In other OpenAI news, according to Mark Gurman at Bloomberg, Apple has “closed in” on a deal to inject some ChatGPT smarts into iOS 18, due later this year. The companies are apparently now “finalizing terms” on the deal.
However, Gurman says that a deal between Apple and Google to use Google's Gemini AI engine is still on the table too. We know that Apple is planning to go big on AI this year, though it sounds as though it may need some help along the way.
You’ve probably noticed a few AI-generated images sprinkled throughout your different social media feeds – and there are likely a few you’ve probably scrolled right past, that may have slipped your keen eyes.
For those of us who have been immersed in the world of generative AI, spotting AI images is a little easier, as you develop a mental checklist of what to look out for.

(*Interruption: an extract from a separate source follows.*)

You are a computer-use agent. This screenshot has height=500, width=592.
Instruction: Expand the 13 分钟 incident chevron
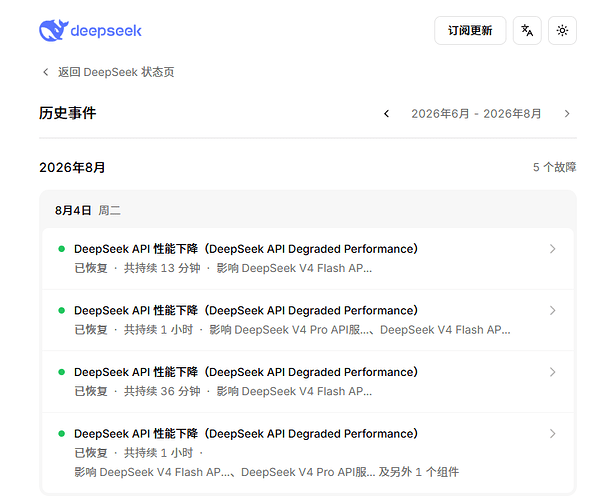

However, as the technology gets better and better, it is going to get a lot harder to tell. To solve this, OpenAI is developing new methods to track AI-generated images and prove what has and has not been artificially generated.
According to a blog post, OpenAI’s new proposed methods will add a tamper-resistant ‘watermark’ that will tag content with invisible ‘stickers.’ So, if an image is generated with OpenAI’s DALL-E generator, the classifier will flag it even if the image is warped or saturated.
The blog post claims the tool will have around a 98% accuracy when spotting images made with DALL-E. However, it will only flag 5-10% of pictures from other generators like Midjourney or Adobe Firefly.
So, it’s great for in-house images, but not so great for anything produced outside of OpenAI. While it may not be as impressive as one would hope in some respects, it’s a positive sign that OpenAI is starting to address the flood of AI images that are getting harder and harder to distinguish.
Okay, so this may not seem like a big deal to some, as a lot of instances of AI-generated images are either memes or high-concept art that are pretty harmless. But that said, there’s also a surge of scenarios now where people are creating hyper-realistic fake photos of politicians, celebrities, people in their lives, and more besides, that could lead to misinformation being spread at an incredibly fast pace.
Hopefully, as these kinds of countermeasures get better and better, the accuracy will only improve, and we can have a much more accessible way to double-check the authenticity of the images we come across in our day-to-day life.